I did like tracking down all these issues, nonetheless. I’ll always think of it fairly fondly, simply because it was a wild ride and mostly exciting.

Rating: 7.75/10
Pairs well with: other Aquaman stories leading up to this, as well as the recent crossover The Witching Hour. This also ties back to Dark Nights: Metal.

Comic Review: Planet of the Apes/Green Lantern

Published: November 8th, 2017
Written by: Justin Jordan, Robbie Thompson
Art by: Barnaby Bagenda, Emilio Lopez, Ethan Van Sciver (covers)
Based on: Planet of the Apes by Pierre Boulle; Green Lantern by John Broome, Gil Kane

BOOM! Studios, DC Comics, 157 Pages

Review:

I can’t believe that this came and went and I never saw it. I was at a different comic book shop than my normal one, though, and that’s where I discovered some of the single issues of this series. They didn’t have all of them for me to grab so I got the digital version of the collection because I didn’t want to wait to read it. I’m just a massive fan of both franchises and seeing that they have now crossed over got me really excited, as both universes just fit really well together. More Planet of the Apes crossovers, please!

The way that these universes collide was also really well orchestrated. If you remember the original Planet of the Apes movies, all five of them, once all is said and done, become a time loop. This is due to the ending of part 3 and the events of part 4. Because of this, the Apes version of Earth has been locked away from the rest of time/space. So, at some point, a Universal Ring was created as a sort of master ring over all of the Lantern rings from all of the different color/emotional spectrums. This ring was hidden away on the Apes Earth as it was locked off from the rest of the multiverse.

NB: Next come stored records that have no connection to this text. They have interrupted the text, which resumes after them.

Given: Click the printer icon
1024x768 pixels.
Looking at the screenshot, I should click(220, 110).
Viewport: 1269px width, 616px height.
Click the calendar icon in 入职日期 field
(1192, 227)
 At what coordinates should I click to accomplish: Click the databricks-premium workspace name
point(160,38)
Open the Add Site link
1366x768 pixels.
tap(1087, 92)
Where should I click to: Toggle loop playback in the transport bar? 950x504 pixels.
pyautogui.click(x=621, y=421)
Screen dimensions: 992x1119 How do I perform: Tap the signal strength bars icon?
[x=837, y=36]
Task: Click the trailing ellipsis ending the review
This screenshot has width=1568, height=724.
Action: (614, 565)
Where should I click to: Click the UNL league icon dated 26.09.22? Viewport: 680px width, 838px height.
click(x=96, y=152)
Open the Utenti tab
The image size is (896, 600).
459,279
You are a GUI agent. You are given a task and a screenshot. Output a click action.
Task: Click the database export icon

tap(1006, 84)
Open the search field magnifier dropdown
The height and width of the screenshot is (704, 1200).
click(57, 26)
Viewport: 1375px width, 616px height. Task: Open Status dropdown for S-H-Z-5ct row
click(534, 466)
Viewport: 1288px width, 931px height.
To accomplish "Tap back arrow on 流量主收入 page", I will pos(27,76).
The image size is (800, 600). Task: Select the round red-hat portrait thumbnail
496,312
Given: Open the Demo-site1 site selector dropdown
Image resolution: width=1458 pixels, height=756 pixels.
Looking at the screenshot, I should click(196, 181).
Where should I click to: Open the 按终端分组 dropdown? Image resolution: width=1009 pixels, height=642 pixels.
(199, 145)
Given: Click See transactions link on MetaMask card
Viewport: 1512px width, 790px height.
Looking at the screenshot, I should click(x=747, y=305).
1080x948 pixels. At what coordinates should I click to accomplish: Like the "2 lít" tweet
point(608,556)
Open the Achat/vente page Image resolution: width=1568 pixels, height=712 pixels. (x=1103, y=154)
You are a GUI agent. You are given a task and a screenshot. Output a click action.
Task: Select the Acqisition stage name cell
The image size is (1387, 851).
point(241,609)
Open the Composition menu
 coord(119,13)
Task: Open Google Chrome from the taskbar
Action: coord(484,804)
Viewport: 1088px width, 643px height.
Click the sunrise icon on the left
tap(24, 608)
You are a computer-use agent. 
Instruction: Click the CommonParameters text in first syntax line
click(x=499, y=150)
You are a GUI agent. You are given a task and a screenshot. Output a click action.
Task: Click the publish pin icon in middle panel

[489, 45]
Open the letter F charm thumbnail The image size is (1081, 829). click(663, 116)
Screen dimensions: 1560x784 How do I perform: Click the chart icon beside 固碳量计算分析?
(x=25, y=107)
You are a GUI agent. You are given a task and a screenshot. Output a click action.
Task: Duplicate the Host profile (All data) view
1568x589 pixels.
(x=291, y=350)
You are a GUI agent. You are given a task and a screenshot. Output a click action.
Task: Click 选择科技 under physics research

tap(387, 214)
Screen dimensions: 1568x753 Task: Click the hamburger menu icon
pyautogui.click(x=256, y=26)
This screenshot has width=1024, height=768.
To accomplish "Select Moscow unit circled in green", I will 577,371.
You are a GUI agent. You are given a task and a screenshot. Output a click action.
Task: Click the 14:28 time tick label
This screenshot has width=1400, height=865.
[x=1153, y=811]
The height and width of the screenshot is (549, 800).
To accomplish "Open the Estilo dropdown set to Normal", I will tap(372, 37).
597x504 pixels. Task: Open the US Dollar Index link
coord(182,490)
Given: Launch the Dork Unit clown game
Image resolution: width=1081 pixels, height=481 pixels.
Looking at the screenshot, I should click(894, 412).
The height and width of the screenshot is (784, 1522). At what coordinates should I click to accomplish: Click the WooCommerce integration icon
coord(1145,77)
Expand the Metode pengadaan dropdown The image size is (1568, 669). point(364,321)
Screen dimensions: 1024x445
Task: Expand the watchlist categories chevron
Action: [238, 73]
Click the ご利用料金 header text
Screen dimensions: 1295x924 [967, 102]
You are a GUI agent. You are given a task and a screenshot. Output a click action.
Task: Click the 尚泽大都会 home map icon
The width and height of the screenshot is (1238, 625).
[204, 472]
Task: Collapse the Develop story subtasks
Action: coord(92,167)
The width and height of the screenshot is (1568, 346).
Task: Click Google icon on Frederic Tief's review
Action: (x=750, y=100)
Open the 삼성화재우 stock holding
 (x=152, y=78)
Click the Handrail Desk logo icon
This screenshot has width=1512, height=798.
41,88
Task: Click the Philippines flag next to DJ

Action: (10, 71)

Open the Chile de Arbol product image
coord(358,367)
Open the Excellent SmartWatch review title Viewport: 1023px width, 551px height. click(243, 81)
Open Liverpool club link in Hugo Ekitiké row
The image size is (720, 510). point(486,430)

Anyway, Sinestro wants the ring for obvious reasons. Hal Jordan confronts him but soon finds himself waking up on Apes Earth at the head of the Statue of Liberty, reminiscent of the closing scene of the original movie. A group of other Lanterns tracks him down with help from the Guardians. Guy Gardner brings Grodd with for assistance (not a good plan) and the Red Lanterns follow the Green Lanterns, once they open a gateway to Ape Earth because Atrocitus also wants the Universal Ring.

The premise may sound a bit convoluted but it isn’t hard to follow in the book and I loved it. And hell, maybe it’s created a plot device with the Universal Ring that could pop up again down the road.

I also really liked the art in this book. BOOM! Studios is doing a really good job producing quality indie comics. Hell, this looks better than most modern Marvel series and is on par with the better DC titles.

Additionally, I love that Ethan Van Sciver came back to do a few of the covers for this series.

If you love Green Lantern, especially the Geoff Johns era and everything after, you will probably love this too. If you also love the Planet of the Apes, this will be a fun read for you. If you love both, prepare for a rollercoaster of awesomeness and possibly the need to change your underwear after this book reaches its climax.

Rating: 8.25/10
Pairs well with: Other similar crossovers: Planet of the Apes/Star TrekPlanet of the Apes/Kong, as well as Star Trek/Green Lantern I and II.